JupyterHub (self-managed)¶
Warning
This page provides a starting point for installing an application. The information is useful, but not kept up-to-date. If you struggle, contact Elastisys Consulting.
This page describes how to install a Customer Application
You are solely responsible for Customer Applications.
If you are an Elastisys Managed Services customer, please review your responsibilities in ToS 5.2.
Specifically, you are responsible for performing due diligence for the project discussed in this page. At the very least, you must:
- assess project ownership, governance and licensing;
- assess project roadmap and future suitability;
- assess project compatibility with your use-case;
- assess business continuity, i.e., what will you do if the project is abandoned;
- subscribe to security advisories related to the project;
- apply security patches and updates, as needed;
- regularly test disaster recovery.
JupyterHub brings Jupyter Notebooks to the cloud. It gives the users access to computational environments and resources without burdening users with installation and maintenance tasks. This documents shows a guide on how to setup JupyterHub in a Welkin environment.

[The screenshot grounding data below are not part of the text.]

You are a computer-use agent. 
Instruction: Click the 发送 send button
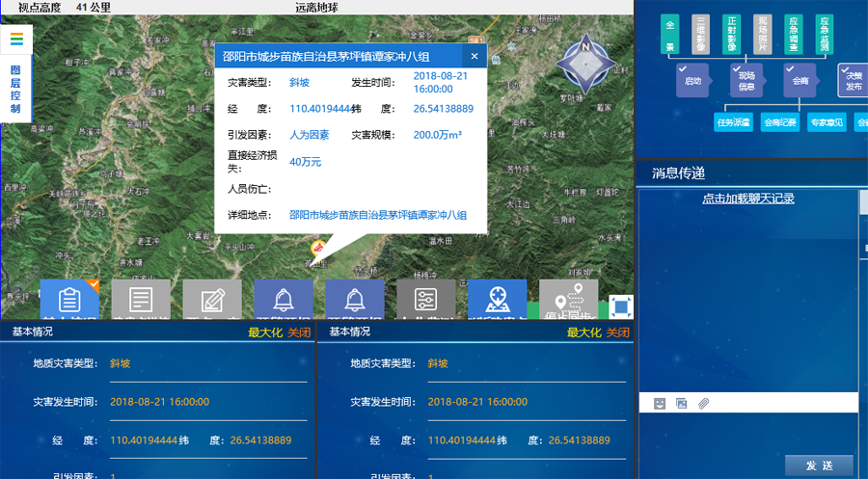point(819,466)
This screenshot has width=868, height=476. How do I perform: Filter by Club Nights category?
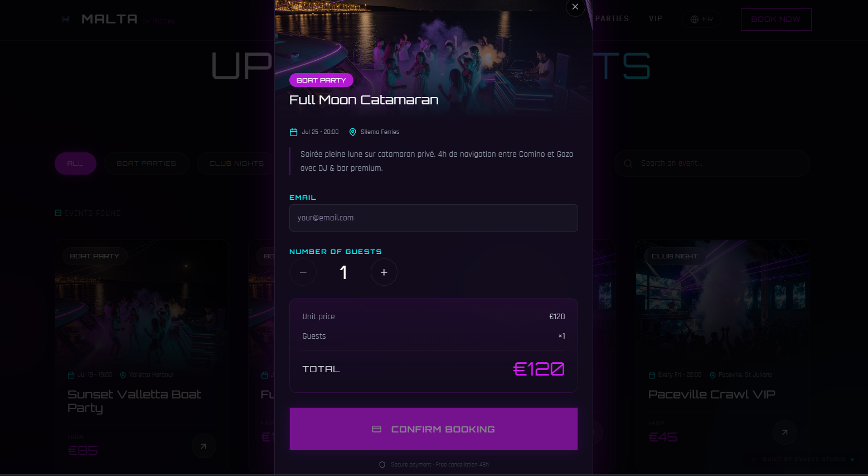click(x=236, y=164)
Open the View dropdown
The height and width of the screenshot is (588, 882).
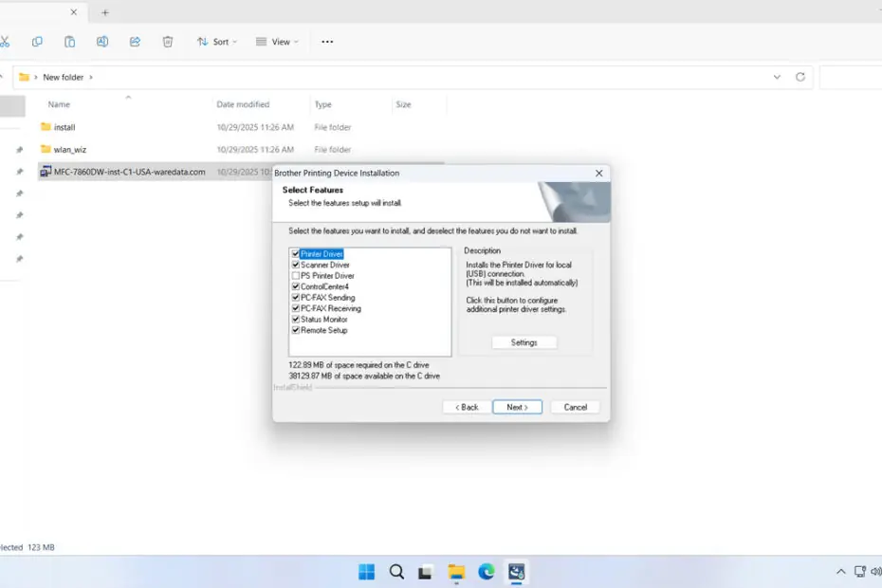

Configure and Deploy JupyterHub¶
We chose to work with official Helm charts provided by JupyterHub. They can be downloaded via the webpage or added to your local repository by running:
helm repo add jupyterhub https://hub.jupyter.org/helm-chart/
helm repo update
Configuring JupyterHub¶
Below is a sample values.yaml
file that can be used to deploy JupyterHub, please read the notes and change what is necessary. This sample uses Google OAuth for authentication and authorization.
Note
Requested resources should be evaluated and reconsidered for production. Information about resource allocation and also the enabling of GPU usage can be found here
imagePullSecrets:
- pull-secret # create this secret in the next section
hub:
revisionHistoryLimit:
config:
GoogleOAuthenticator: #(5)
client_id: $YOUR_CLIENT_ID # replace this
client_secret: $YOUR_CLIENT_SECRET # (6) replace this
oauth_callback_url: https://$PROJECT_DOMAIN/hub/oauth_callback # replace this
hosted_domain:
- example.com # replace this the email domain which are allowed to log in to JupyterHub
login_service: Google
allow_all: true
JupyterHub:
admin_access: true
authenticator_class: google
admin_users:
- email@example.com # replace this
image:
name: k8s-hub
resources: &resourceDefaults # (1)
requests:
memory: 512Mi
cpu: 10m
limits:
memory: 1Gi
cpu: 1
containerSecurityContext: &SCDefaults # (2)
capabilities:
drop: ["ALL"]
runAsNonRoot: true
seccompProfile:
type: "RuntimeDefault"
proxy:
service:
type: ClusterIP
chp:
containerSecurityContext: *SCDefaults
image:
name: configurable-http-proxy
resources: *resourceDefaults
traefik:
containerSecurityContext: *SCDefaults
image:
name: traefik
resources: *resourceDefaults
secretSync:
containerSecurityContext: *SCDefaults
image:
name: k8s-secret-sync
resources: *resourceDefaults
https:
hosts:
- $PROJECT_DOMAIN # replace this
type: letsencrypt
letsencrypt:
contactEmail: email@email.com
singleuser:
networkTools:
image:
name: k8s-network-tools
resources: *resourceDefaults
cloudMetadata:
blockWithIptables: false # (3)
storage: # (4)
type: none
image:
name: k8s-singleuser-sample
cpu:
limit: 1
guarantee: 0.1
memory:
limit: 2G
guarantee: 1G
scheduling:
userScheduler:
enabled: false
userPlaceholder:
resources: *resourceDefaults
image:
name: pause
containerSecurityContext: *SCDefaults
prePuller:
resources: *resourceDefaults
containerSecurityContext: *SCDefaults
hook:
image:
name: k8s-image-awaiter
containerSecurityContext: *SCDefaults
resources: *resourceDefaults
pause:
image:
name: pause
containerSecurityContext: *SCDefaults
ingress:
enabled: true
annotations:
cert-manager.io/cluster-issuer: letsencrypt-prod
ingressClassName: "nginx"
hosts:
- $PROJECT_DOMAIN # replace this
tls:
- hosts:
- $PROJECT_DOMAIN # replace this
secretName: jupyter-secret
- The following resources are reused using *resourceDefaults later in this file
- The following containerSecurityContext is reused using *SCDefaults later in this file
- Block set to true will append a privileged initContainer using the iptables to block the sensitive metadata server at the provided ip. Privileged containers are not allowed in Welkin.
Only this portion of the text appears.